In this case we have:
Ik = Ia + Ig2 = 1.9mA + 0.38mA = 2.28mA
The chosen bias voltage was -1.5V, so the cathode resistor can now be found using Ohm's law:
1.5V / 0.00228A = 658 ohms.
So 680R should do.
The pentode could also be biased using silicon diodes or an LED instead, and this would negate the need for a cathode bypass capacitor.
The data sheet tells us that if the anode is dissipating more than 0.2W, the maximum allowable value of grid-leak is 3 Meg.
We would normally just go with the typical value of 1Meg as this is an ideal input impedance in most circumstances.
The Cathode Bypass Capacitor
The cathode bypass capacitor can be chosen in the usual way using:
f = 1/(2 pi Rk Ck)
In this case we will assume the design is for a high-gain lead guitar amplifier where we want to roll off some bass.
For a cut-off frequency of 300Hz we can rearrange the above formula:
Ck = 1 / (2 pi f Rk) = 1 / (2 pi × 300 × 680) = 780nF
The nearest standard is 820nF, but this is the sort of thing that would be tweaked by ear in practice.
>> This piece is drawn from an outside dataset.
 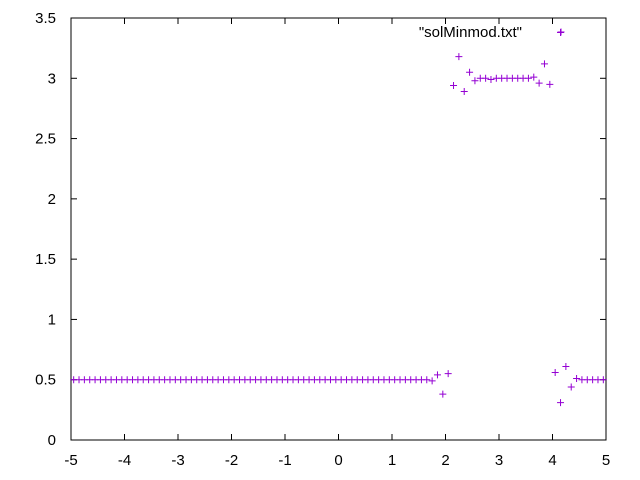 I want to click on x-tick-label: -4, so click(x=124, y=460).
The voltage gain can either be read off the load line or estimated from the simple formula:
A = gm × Ra
In this case we might esimate gm to be 1.6mA/V, in which case:
A = 1.6mA/V × 68k = 109
This is about as high as I would be willing to go in a guitar amp. In practice it will be a little lower when the following stage (gain pot or whatever) is attached.
The anode output impedance is equal to the anode load resistor in parallel with the pentode's internal resistance.
But since the internal resistance is very much larger, we can ignore it, so the output impedance is basically:
Zout = Ra
This is normally quite large (68k in this case), so a pentode will often need buffering from heavy loads like tone stacks.